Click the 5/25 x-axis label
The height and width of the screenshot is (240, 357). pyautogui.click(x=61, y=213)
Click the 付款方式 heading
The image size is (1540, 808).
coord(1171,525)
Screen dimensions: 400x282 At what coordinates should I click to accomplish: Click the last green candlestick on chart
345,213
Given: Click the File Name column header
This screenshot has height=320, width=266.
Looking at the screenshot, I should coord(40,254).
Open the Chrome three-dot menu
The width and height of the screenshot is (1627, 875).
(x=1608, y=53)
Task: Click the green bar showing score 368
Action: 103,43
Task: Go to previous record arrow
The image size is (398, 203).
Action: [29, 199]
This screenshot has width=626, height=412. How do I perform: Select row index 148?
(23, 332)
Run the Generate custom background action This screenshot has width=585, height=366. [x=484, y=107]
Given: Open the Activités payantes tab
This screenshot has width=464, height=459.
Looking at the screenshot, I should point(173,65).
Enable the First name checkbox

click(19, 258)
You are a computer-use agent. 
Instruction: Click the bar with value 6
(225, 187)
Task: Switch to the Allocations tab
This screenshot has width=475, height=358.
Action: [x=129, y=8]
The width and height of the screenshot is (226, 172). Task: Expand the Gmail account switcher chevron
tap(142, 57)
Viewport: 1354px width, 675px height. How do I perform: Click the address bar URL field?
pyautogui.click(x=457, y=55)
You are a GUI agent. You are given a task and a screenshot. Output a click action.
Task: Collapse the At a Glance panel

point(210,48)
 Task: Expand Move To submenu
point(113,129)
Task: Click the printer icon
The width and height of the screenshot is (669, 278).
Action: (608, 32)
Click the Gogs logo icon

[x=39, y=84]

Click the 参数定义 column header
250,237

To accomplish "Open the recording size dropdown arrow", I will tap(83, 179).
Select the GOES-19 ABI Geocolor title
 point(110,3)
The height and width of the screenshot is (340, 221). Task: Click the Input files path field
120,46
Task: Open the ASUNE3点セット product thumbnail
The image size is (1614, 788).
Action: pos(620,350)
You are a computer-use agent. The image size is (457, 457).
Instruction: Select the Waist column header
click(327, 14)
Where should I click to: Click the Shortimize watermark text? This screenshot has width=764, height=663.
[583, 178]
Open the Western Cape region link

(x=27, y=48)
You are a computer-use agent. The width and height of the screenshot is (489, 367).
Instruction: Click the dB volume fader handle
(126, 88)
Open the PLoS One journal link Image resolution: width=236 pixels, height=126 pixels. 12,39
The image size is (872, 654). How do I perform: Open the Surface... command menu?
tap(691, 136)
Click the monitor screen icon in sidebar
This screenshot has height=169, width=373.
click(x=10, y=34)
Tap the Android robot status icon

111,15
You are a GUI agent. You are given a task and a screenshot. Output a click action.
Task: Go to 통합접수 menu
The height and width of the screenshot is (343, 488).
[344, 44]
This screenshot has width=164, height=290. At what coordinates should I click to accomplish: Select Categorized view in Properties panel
•••••
EXERCISE: In the entries above, find every line with the word "agent" and list it.

EXPECTED OUTPUT:
You are a computer-use agent. 
You are a GUI agent. You are given a task and a screenshot. Output a click action.
You are a computer-use agent. The image size is (457, 457).
You are a computer-use agent. The width and height of the screenshot is (489, 367).
You are a GUI agent. You are given a task and a screenshot. Output a click action.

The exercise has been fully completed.